Прожил я в Путятине в ожидании будущих благ до конца августа и уехал в Москву. По первому разу я остановился жить у Отрадинского, а потом перебрался в гостиницу “Швейцария” на Мясницкой против почтамта. Здесь однажды уже в октябре взял я газету, начал рассматривать объявления и прочел, что на завтра назначено заседание Физико-Медицинского общества и будут сделаны там такие-то доклады. Заинтересовавшись ими, я отправился в заседание и встретился там со знакомым доктором Репманом, с которым познакомился в окружном суде, будучи очередным присяжным заседателем. Встретились, разговорились и он сообщил мне, что в больнице, где он служит, т.е. Павловской, скоро освободится место хирурга, советовал похлопотать о нем и обещал свое содействие, а вместе с тем пообещался назавтра же узнать все это дело точно, официально, что и исполнил.
Дня через два я ехал уже в больницу с прошением в кармане. Но место, на которое я мог поступить, было место сверхштатного ординатора (Кондакова), которому давалась квартира только потому, что Репман, которому она принадлежала, не жил в ней, а место хирурга было еще занято и могло освободиться лишь в декабре. Но мне нужна была главным образом казенная квартира с отоплением и я схватился и за это место ввиду обещания Главного доктора представить меня на место старшего ординатора, т.е. хирурга, который уже сделал заявление о том, что он выходит в отставку.

Задания
- A) Перечислите, пожалуйста, все фамилии, которые упоминаются в отрывке о Павловской больнице.
- B) Продолжите отрывок о Павловской больнице, начав сразу после его последнего предложения.

Данные
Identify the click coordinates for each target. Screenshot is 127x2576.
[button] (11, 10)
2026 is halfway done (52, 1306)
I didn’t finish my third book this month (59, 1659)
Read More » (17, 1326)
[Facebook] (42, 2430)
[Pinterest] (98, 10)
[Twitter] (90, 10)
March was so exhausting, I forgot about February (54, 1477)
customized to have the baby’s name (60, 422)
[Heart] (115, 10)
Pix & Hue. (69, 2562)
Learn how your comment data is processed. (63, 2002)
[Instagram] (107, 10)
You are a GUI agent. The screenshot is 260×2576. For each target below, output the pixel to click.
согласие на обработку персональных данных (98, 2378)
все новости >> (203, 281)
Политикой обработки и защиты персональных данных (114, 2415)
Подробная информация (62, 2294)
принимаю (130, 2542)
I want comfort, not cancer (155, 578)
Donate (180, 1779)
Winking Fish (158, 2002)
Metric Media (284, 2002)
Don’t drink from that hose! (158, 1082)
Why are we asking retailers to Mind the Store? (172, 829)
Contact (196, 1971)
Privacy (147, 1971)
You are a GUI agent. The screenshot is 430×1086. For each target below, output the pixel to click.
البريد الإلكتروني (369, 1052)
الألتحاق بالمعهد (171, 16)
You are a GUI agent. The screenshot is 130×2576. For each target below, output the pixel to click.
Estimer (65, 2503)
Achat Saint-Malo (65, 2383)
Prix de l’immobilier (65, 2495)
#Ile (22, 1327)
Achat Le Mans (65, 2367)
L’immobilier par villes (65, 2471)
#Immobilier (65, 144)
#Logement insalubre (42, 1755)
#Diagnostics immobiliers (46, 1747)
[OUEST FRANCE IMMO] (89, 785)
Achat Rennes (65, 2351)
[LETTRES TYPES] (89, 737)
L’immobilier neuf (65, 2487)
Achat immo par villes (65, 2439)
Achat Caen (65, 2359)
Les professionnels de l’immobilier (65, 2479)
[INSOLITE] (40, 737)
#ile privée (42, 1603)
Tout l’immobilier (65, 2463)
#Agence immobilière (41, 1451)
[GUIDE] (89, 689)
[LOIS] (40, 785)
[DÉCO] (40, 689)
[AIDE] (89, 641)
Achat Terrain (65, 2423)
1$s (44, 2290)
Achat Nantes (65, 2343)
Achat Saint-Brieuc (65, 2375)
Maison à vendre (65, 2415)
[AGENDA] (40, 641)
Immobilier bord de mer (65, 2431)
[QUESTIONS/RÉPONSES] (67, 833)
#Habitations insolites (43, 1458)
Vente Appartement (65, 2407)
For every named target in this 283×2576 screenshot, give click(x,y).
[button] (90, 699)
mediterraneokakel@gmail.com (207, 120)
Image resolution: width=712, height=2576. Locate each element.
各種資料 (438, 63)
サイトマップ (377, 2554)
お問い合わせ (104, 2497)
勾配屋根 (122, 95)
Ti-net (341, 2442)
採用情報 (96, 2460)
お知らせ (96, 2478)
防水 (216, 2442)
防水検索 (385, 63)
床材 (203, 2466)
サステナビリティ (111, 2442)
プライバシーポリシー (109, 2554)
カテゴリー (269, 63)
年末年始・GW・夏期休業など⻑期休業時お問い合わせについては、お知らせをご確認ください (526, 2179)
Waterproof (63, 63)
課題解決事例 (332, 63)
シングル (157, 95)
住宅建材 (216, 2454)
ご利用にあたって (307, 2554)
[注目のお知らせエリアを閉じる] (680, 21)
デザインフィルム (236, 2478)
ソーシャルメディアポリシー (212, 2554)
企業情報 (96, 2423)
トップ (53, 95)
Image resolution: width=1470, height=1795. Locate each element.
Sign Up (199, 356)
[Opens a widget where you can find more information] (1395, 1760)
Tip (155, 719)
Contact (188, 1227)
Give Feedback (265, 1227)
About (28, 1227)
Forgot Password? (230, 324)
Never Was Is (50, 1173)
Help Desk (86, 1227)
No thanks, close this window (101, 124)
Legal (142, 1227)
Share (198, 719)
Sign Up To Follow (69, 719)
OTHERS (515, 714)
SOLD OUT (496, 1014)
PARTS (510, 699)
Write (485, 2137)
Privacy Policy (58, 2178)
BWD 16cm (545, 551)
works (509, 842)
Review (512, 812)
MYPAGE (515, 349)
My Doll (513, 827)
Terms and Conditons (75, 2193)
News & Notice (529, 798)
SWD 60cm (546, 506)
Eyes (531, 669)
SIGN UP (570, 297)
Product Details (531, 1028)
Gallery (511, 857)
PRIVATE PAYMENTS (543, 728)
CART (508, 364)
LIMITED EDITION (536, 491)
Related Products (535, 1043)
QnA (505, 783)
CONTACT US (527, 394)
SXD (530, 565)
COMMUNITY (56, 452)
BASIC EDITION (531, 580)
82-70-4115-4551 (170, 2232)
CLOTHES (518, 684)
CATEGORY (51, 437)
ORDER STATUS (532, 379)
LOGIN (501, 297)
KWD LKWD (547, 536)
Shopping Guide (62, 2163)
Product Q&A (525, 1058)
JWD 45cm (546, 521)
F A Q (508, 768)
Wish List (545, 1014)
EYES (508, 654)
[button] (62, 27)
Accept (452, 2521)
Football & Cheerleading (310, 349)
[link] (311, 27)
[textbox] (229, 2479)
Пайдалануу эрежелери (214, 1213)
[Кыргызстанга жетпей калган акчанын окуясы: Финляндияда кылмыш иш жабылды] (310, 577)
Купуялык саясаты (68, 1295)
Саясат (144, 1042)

Ответы
- A) Отрадинский, Репман, Кондаков.

- B)
Квартира состояла из 5 комнат в первом этаже, но ее нужно было еще отделать. Главный доктор Александр Густавович Левенталь, уже немолодой человек, но желавший молодиться, принял меня, что называется, благосклонно, прочитал прошение и указал в нем на ошибку, состоявшую в том, что я назвал больницу Петропавловской, а она была императорская Павловская, стало быть, нужно было переписать все прошение, что было тут же исполнено. Он обещал дело не замедлять и представить обо мне ходатайство Почетному опекуну, управляющему больницей барону Бюллеру и медицинскому инспектору Коху.
Мне не терпелось, хотелось получить казенную квартиру и я обратился за содействием к тому же Гивартовскому, который был полезен мне при получении командировки за границу. Гивартовский дал мне письмо к Бюллеру, прося его за меня, а вместе с тем я побывал и у Коха, который дал слово не задерживать моего утверждения. Итак моя служба (судьба?) стояла в руках трех немцев: Левенталя, Бюллера и Коха и 4-го голландца Репмана, который уже окончил свою роль.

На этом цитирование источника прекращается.